- Supplied material -

◇ ◇ ◇

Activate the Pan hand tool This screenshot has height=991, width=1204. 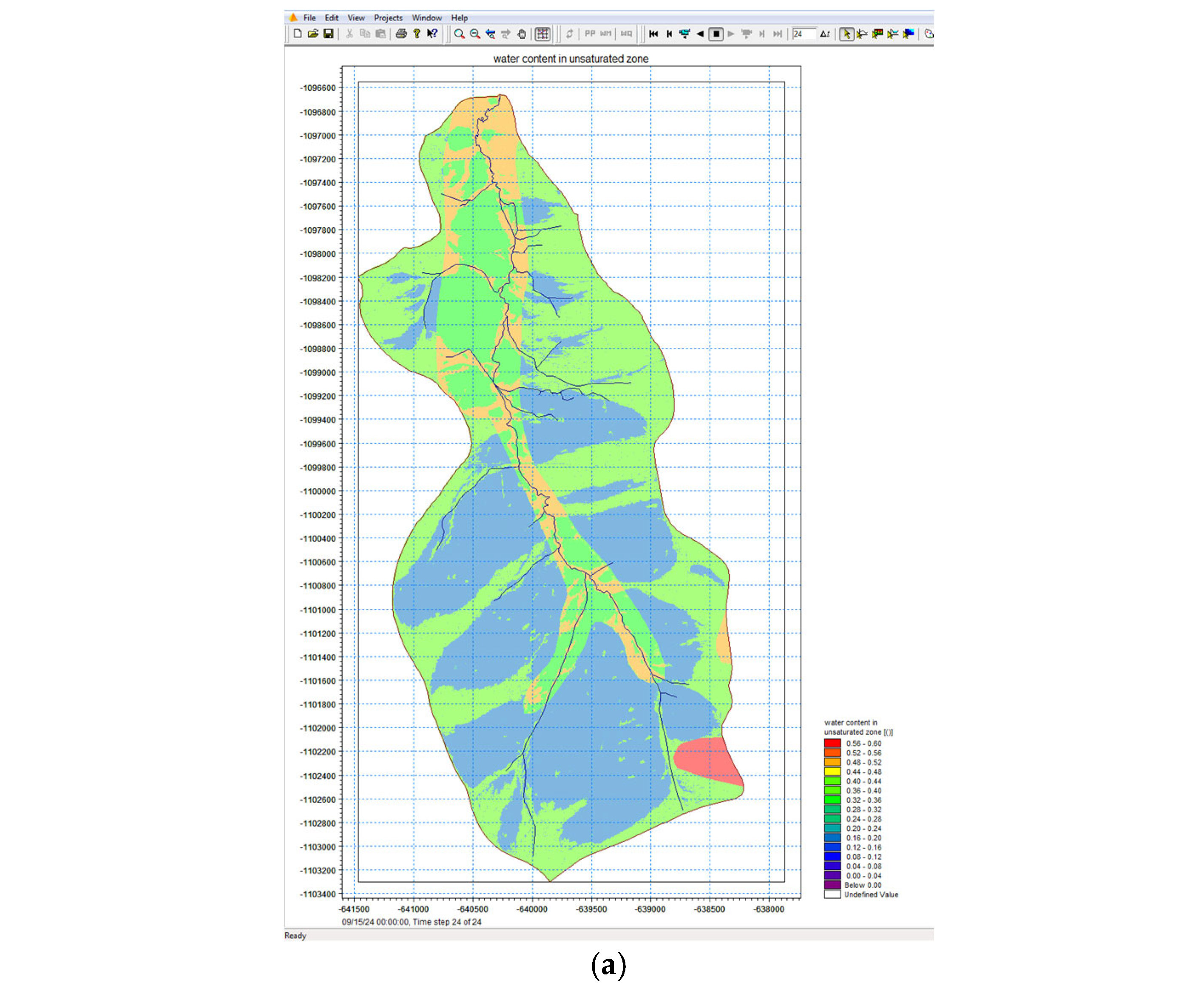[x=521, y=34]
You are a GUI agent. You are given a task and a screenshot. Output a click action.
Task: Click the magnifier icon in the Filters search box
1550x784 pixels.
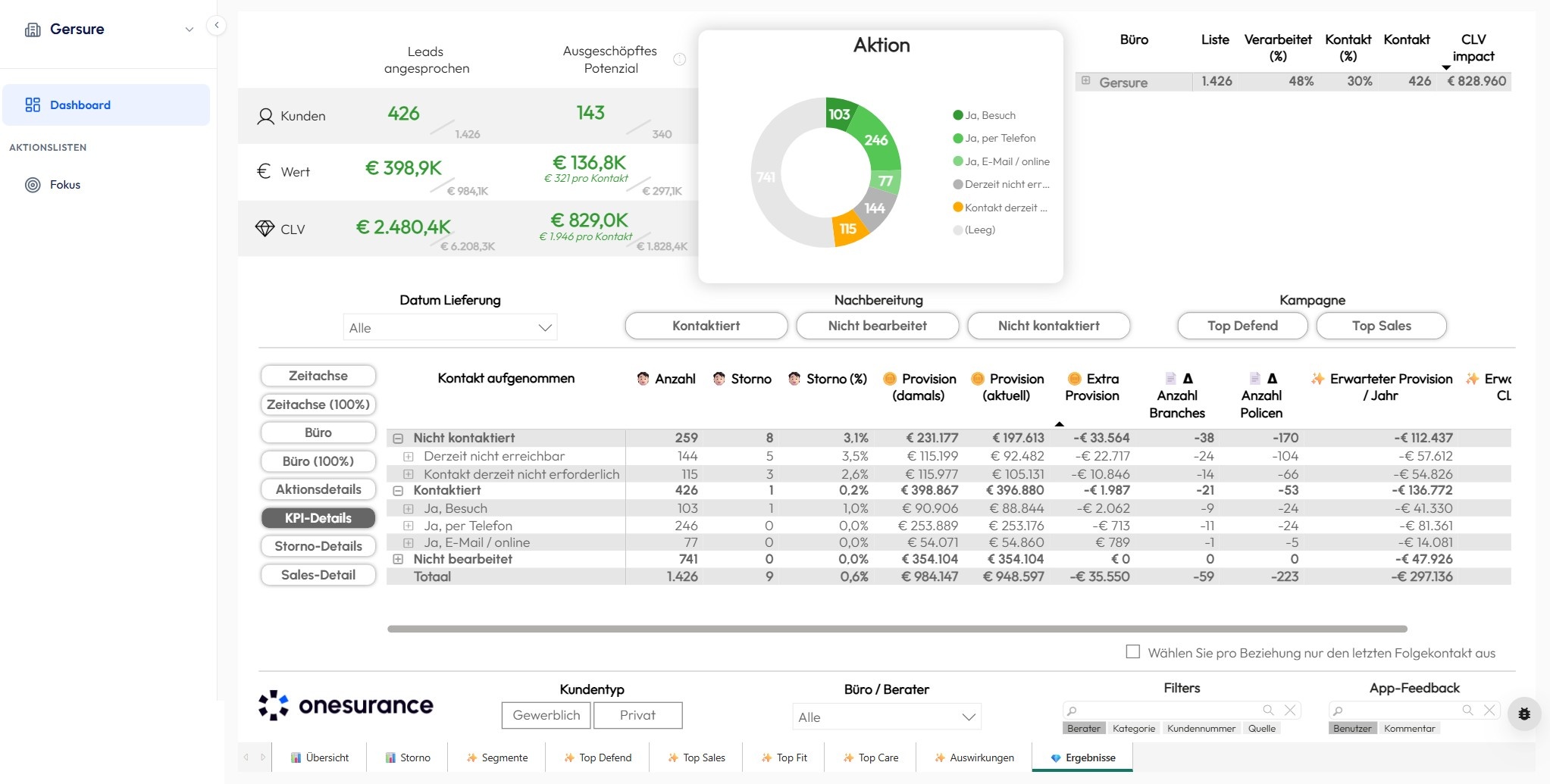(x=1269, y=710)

◇ ◇ ◇

- Task directions -
Pictures are to be omitted from the copy. Reproduce exactly, and only, the lines from the one containing "You are a GUI" to the end of the listing above.

- Answer box -
You are a GUI agent. You are given a task and a screenshot. Output a click action.
Task: Click the magnifier icon in the Filters search box
1550x784 pixels.
(x=1269, y=710)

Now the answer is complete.